Problem Interviews Without Overengineering (Non-Technical Founders)

Non-technical founders sometimes hesitate on problem interviews because the methodology content feels overwhelming. Five-page interview guides. Tagging systems. Notion templates. Affinity diagrams. If you read enough of it, you will conclude that doing this properly takes a research team and a quarter.

It does not. For a non-technical founder with no team and no time, here is the lightweight version.

Five Calls, Three Questions, One Notebook

The whole system. Find five people who plausibly have the problem. Bring three open-ended questions. Take notes in a single doc or notebook. Repeat next week with five more.

Enough to start seeing patterns. You do not need a research stack. You do not need a Notion database with eighteen properties. You need momentum and honest listening.

The Questions

You can write your own, but if you want a tested set, use these.

One: tell me about the last time this came up for you - what were you trying to do, and what happened?

Two: what did you try to make it better? Did anything work?

Three: have you ever paid for or built anything to help with this?

That is enough. Each one is a story prompt. None mention your product. From those three, you can usually get thirty minutes of useful conversation just by asking follow-ups.

The Notebook

One doc. Date at the top. Name and role of the person. Direct quotes when they say something specific. A short summary at the bottom. The single most overengineered part of most interview processes is the notetaking, and it usually delivers the least extra value.

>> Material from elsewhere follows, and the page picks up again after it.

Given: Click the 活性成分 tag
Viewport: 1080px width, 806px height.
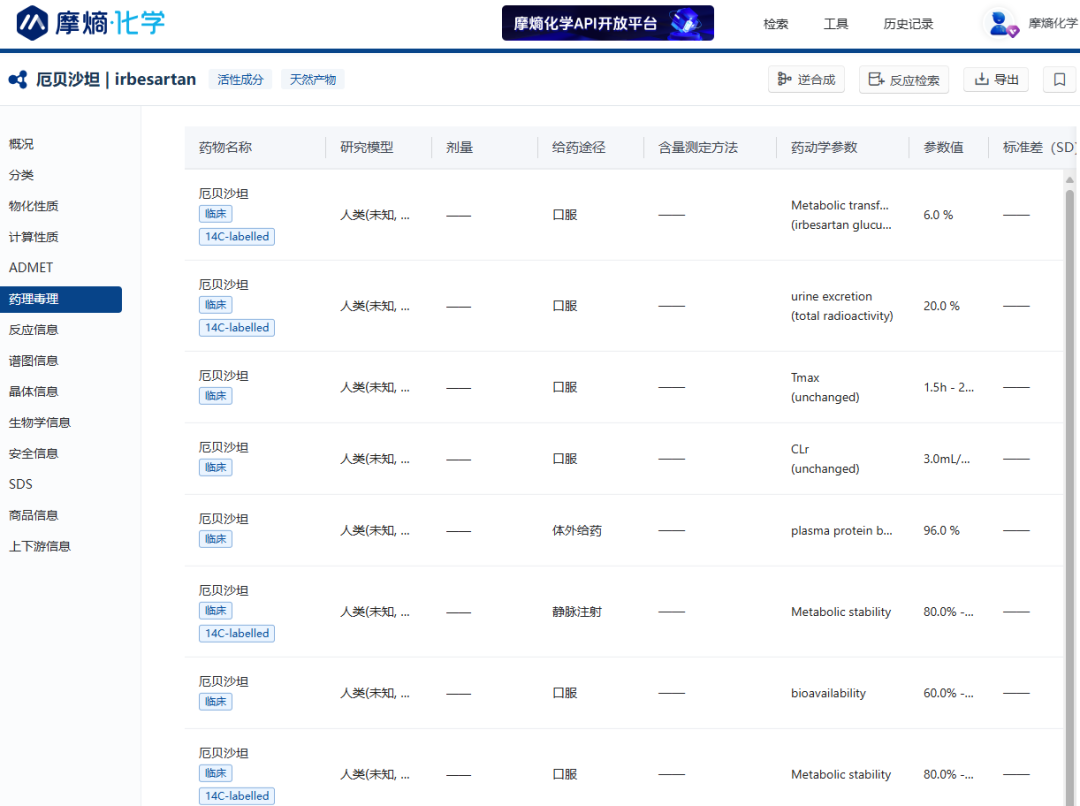Looking at the screenshot, I should coord(240,80).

If you find yourself building a tagging taxonomy for your interviews, you are procrastinating. You only need to tag things if you are doing dozens of them and need to retrieve patterns later. For five or ten interviews a week, plain notes are enough.

Where to Find People

For non-technical founders, sourcing is often the scariest part. It does not need to be elaborate.

Send fifteen polite, short, honest messages on LinkedIn or in a relevant community. Tell them you are researching how people handle X right now and ask for thirty minutes. Promise no pitch. Be specific about why you are asking them. Some will say yes. That is your interview pipeline. The mechanism is just asking, repeatedly, kindly, briefly.

What You Can Skip

You can skip the discussion guide. You can skip the persona definitions before you start. You can skip building a CRM for interview subjects. You can skip the post-interview synthesis workshop. You can skip the affinity mapping. You can skip the heatmap of pain points. You can skip almost everything that turns up when you Google "how to run customer discovery."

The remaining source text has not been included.